### TASK INSTRUCTIONS
Recast the lines below as a Markdown table with two columns, No. and Line, giving each line its own row and leaving out any blank lines. Don't include the pictures in your answer.

### EXERCISE MATERIALS
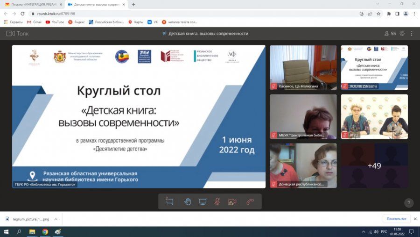Image resolution: width=420 pixels, height=237 pixels.
Task: Open the conference three-dot options menu
Action: tap(411, 34)
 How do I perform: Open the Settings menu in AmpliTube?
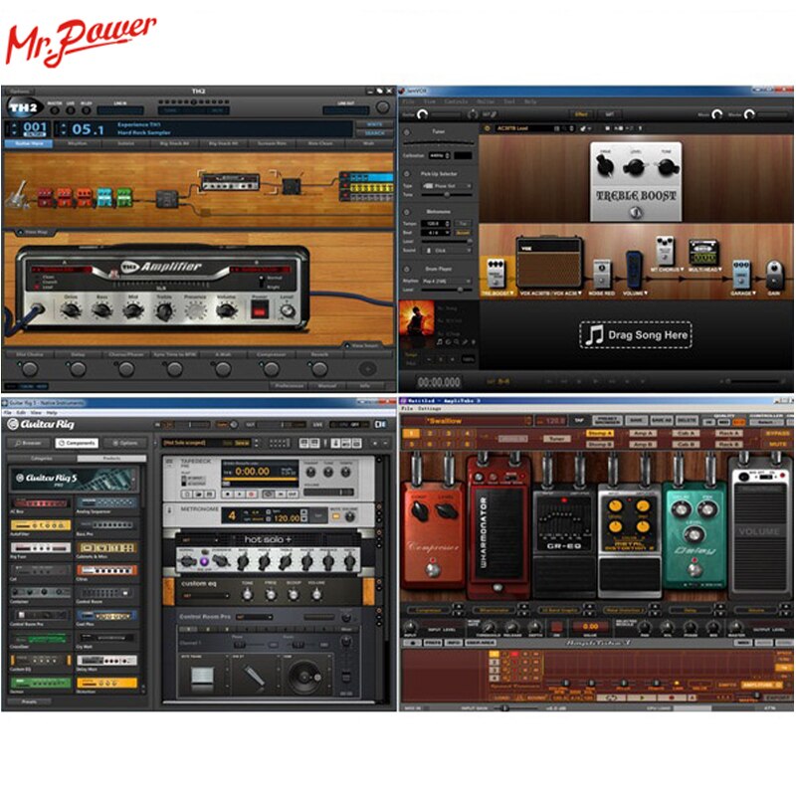(x=430, y=409)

### WRITTEN RESPONSE
| No. | Line |
|---|---|
| 1 | Image resolution: width=420 pixels, height=237 pixels. |
| 2 | Task: Open the conference three-dot options menu |
| 3 | Action: tap(411, 34) |
| 4 |  How do I perform: Open the Settings menu in AmpliTube? |
| 5 | (x=430, y=409) |